Rubem Braga filosofa com a simplicidade dos sábios orientais, que sempre encontram na natureza os melhores mestres; aqueles que ensinam mesmo quando não estão ensinando. Ele diz que o milho de pipoca não é o que deve ser, pois a sua verdadeira forma se dá depois que estoura. “O milho somos nós: duros, quebra-dentes, impróprios para comer. Mas a transformação só acontece pelo poder do fogo. Milho de pipoca que não passa pelo fogo continua a ser milho para sempre. Assim acontece com a gente. As grandes transformações acontecem quando passamos pelo fogo. Quem não passa pelo fogo fica do mesmo jeito, a vida inteira”. Quem pode duvidar?
A vida nos coloca à prova a todo instante. Ela não é fácil, nem nunca foi para ninguém. Nenhum homem apontado na história como guerreiro nasceu com tal força, com tal determinação. Os sentimentos capazes de forjar em nós algum tipo de fortaleza surgem da necessidade imperativa de nos tornarmos melhores dia após dia, existência após existência. Por esta ótica, o medo e a dor são tão benéficos ao espírito quanto a coragem e o prazer. Medo, coragem, dor, prazer, tristeza, alegria... Tudo é combustível para o fogo que nos molda.
Com relação a isso, Rubem Braga salienta: “o fogo é quando a vida nos lança numa situação que nunca imaginamos. Pode ser o fogo de fora: perder um amor, um filho, um amigo ou o emprego. Pode ser o fogo de dentro: pânico, medo, ansiedade, depressão, doenças e sofrimentos cujas causas ignoramos”. Se aceitamos nossa condição de milho de pipoca, então temos também que aceitar o fogo que nos faz estourar. E não poderia ser diferente: a grande realização deste tipo de milho é ser pipoca, e não piruá.

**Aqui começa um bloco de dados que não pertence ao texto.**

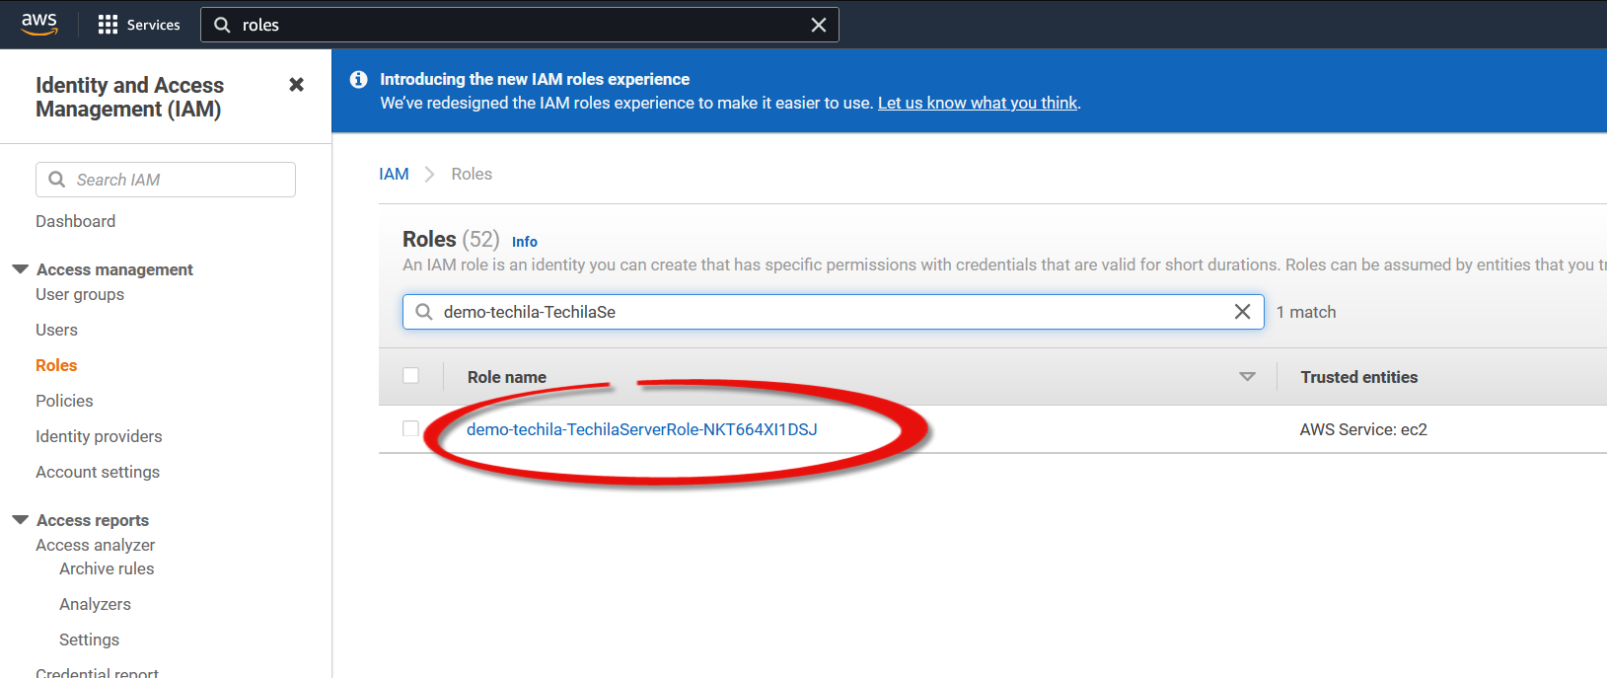Open Policies in the sidebar
The width and height of the screenshot is (1607, 678).
pyautogui.click(x=64, y=401)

Quem realmente quer a sina dos piruás que passam pelo fogo, mas, ainda assim, recusam-se a estourar? Eles são, arremata o cronista, “aquelas pessoas que, por mais que o fogo as quente, se recusam a mudar Acham que não pode existir coisa mais maravilhosa do que o jeito delas serem. A sua presunção e o medo são a dura casca que não estoura. Ficarão duras a vida inteira; não vão se transformar na flor branca e macia; não vão dar alegria para ninguém”.
Abandonados no fundo da panela, os piruás não servem mais para nada. Não são pipoca, tampouco milho. O lixo é a sua morada final. Como talvez seja – numa outra concepção de lixo – o destino dos que se negam o desafio de viver.